--- INSTRUCTIONS FOR THE TASK ---
Your answer must be every line of the data that contains "dropdown".

--- PROVIDED INFORMATION ---

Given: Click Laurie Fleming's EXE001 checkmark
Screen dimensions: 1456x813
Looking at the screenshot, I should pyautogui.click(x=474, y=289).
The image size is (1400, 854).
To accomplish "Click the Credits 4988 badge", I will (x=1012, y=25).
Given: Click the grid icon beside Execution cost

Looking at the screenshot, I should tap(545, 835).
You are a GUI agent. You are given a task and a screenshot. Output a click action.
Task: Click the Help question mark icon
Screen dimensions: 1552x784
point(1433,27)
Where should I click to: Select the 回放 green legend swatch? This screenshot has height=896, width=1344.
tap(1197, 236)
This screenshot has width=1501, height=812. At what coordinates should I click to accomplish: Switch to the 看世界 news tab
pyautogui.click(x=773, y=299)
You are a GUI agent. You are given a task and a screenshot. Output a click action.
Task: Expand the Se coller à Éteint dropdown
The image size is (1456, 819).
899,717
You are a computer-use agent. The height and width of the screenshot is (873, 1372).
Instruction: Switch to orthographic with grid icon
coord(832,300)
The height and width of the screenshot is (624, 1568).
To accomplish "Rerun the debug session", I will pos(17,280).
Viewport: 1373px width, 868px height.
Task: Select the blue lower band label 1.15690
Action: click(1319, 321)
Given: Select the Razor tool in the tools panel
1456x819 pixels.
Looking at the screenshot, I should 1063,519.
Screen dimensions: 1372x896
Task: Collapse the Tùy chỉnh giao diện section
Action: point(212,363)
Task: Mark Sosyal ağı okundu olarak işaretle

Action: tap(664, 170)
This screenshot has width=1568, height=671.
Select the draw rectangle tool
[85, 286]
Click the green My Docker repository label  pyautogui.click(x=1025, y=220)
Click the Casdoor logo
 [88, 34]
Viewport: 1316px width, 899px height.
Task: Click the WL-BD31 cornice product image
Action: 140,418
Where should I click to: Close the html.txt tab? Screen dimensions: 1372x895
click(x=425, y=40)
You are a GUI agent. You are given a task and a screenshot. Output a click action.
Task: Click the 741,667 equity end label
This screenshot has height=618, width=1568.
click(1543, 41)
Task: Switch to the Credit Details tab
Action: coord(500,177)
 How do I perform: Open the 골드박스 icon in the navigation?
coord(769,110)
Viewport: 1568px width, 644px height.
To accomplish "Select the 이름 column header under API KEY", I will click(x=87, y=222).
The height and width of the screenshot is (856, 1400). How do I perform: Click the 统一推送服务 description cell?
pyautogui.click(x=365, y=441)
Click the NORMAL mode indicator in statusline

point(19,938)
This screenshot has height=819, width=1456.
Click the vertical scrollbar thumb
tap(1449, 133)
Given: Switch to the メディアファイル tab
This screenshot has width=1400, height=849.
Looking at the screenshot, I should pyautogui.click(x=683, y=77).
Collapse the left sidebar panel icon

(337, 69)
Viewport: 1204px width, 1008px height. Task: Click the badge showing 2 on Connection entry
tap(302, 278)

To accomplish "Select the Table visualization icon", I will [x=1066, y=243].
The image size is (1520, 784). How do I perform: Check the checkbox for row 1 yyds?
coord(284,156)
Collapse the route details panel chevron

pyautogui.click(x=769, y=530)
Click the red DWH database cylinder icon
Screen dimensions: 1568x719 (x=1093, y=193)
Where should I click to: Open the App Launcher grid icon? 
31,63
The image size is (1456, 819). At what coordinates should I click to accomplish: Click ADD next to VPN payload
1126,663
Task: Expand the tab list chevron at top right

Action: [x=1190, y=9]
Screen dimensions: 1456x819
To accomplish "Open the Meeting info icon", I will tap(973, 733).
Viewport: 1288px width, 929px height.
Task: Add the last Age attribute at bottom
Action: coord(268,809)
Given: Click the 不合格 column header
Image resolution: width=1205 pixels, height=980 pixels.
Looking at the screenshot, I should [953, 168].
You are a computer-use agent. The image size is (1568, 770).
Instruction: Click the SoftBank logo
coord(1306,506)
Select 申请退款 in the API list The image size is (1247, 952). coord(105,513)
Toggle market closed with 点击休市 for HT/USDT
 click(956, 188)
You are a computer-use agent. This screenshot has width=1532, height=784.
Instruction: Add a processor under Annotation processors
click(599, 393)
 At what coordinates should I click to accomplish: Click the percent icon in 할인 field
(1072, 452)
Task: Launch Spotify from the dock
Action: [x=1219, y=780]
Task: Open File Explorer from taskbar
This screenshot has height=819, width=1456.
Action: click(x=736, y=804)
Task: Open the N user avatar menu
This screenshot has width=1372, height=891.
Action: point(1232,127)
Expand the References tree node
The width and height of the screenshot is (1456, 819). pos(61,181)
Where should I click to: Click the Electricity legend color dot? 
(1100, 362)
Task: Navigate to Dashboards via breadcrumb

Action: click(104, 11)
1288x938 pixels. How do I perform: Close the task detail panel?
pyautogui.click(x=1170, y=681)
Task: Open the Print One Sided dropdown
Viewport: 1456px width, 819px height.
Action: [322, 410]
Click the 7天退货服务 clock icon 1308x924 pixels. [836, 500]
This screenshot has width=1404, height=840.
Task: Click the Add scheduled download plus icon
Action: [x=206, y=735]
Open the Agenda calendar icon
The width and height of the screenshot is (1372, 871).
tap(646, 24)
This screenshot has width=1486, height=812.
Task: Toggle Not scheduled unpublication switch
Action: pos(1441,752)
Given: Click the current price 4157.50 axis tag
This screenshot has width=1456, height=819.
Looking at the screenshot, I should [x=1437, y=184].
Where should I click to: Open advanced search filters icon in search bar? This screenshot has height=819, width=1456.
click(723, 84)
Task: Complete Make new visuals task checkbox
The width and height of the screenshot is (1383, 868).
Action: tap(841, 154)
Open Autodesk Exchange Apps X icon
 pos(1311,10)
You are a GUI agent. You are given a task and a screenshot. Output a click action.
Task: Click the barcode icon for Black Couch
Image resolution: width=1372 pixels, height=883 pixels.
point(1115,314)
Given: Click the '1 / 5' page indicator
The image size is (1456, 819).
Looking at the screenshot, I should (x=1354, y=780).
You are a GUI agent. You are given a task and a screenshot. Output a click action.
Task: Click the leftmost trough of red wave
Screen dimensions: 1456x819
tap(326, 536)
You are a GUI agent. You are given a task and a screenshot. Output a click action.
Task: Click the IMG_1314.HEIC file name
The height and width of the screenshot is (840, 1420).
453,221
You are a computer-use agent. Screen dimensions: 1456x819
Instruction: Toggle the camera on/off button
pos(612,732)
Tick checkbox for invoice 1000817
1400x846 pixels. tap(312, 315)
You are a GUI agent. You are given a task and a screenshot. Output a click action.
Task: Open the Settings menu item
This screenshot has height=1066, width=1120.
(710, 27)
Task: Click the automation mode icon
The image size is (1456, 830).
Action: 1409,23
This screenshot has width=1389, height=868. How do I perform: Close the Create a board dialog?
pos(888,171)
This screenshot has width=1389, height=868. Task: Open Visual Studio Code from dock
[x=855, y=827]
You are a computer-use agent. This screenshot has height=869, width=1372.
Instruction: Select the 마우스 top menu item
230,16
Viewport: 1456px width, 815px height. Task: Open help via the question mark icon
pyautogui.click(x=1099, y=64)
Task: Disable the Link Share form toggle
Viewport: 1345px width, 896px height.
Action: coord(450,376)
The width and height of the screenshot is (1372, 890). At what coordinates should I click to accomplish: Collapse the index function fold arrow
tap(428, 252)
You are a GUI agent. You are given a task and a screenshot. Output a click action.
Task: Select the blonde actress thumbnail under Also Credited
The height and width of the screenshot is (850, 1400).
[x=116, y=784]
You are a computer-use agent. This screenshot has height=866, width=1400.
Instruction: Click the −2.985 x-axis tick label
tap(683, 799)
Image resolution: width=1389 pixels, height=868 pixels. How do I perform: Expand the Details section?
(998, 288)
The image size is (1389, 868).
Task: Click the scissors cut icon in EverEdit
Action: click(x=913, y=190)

--- ANSWER BELOW ---
Task: Expand the Se coller à Éteint dropdown
Task: Open the Print One Sided dropdown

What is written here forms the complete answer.